Simon Birmingham: Well, Australians have seen the history before. They’ve seen the history of Labor governments where interest rates have been higher, where electricity prices have been higher, where economic outcomes have been weaker. Versus the Coalition, where we have delivered a track record in government of strong economic outcomes, record numbers of people in jobs, putting more cash back into people’s pockets through tax cuts. Not the tax hikes of Labor. And through making sure that we have the strongest possible market conditions which have been driving down electricity prices. That’s the type of contrast that people can take and look, not just what is said, but what has been done. Under the Liberal and National parties, lower taxes, lower electricity prices. Under the Labor Party, higher taxes, higher electricity prices. That’s the lived experience in Australia.
Journalist: Is there a need for the coalition to invent a scare campaign against Labor to win the next election?
Simon Birmingham: Talking about facts and the lived experiences is something that we will happily stand by. We will happily contrast our track record with that of the Labor Party when it comes to reducing electricity prices versus their increases in electricity prices. Where we’ve legislated tax cuts, while they introduced new taxes and promised additional taxes. This is simply a statement of facts. The data backs it up.
Journalist: What mehanisms are available to any government to keep fuel prices below $2?
Simon Birmingham: Well, as a government what we have done is act in the areas that are within our control and sphere. We don’t get to control and set global oil prices. What we do get to control are the policies in terms of supporting additional storage for fuel in Australia, the maintenance of processing facilities in Australia in relation to fuel.

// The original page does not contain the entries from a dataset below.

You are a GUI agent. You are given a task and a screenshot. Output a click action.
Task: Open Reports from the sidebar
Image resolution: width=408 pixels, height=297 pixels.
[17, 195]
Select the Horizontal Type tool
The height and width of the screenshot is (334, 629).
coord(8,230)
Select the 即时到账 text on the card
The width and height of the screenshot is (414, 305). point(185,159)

We’ve put real dollars on the table to make sure we create more of those storage facilities to ensure that we have a situation where fuel is still refined in Australia and that we keep refineries in Australia. They’re the types of measures that we’ve done within our control whilst ensuring that Australians in an environment of lower interest rates of lower taxes and of lower electricity prices are better able to withstand some of those global pressures that come along.
Journalist: One of the criticisms though there isn’t that critical mass in the Australian economy to cover the shortfall in terms of what’s available, refined locally gets what we had to bring in and an intervening period while you get that critical mass up. What control can you possibly have on retail prices?

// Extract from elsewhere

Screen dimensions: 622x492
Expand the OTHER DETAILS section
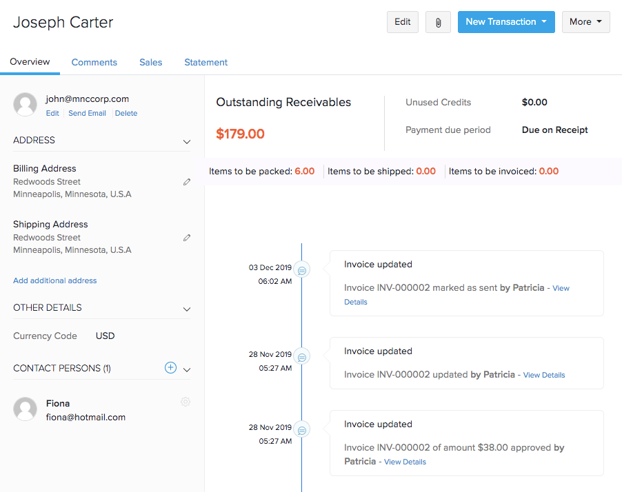(x=186, y=309)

Simon Birmingham: Well, it’s why we’ve invested in terms of refinery capacity and in terms of ensuring that we keep those refineries in Australia and that we have more storage of fuels in Australia. But the global oil price is set by global factors well outside of Australia. And the important thing we can do for Australians is precisely what we’ve done on fuel, which is to retain as much refining capacity here for the future by backing in those refiners willing to invest in our country, create more storage capacity in Australia, but also to make sure that Australians have the strongest possible economy, the greatest possible job security to be able to withstand these challenges and as much cash in their pocket from lower taxes and lower electricity prices, and strong job security as possible to be able to withstand any of the global shocks that come along. We’ve all had to withstand the global shocks of COVID-19. There will always be certain global shocks and pressures. The important thing is ensuring that we create the strongest environment in Australia for people to be able to withstand those shocks. Thank you.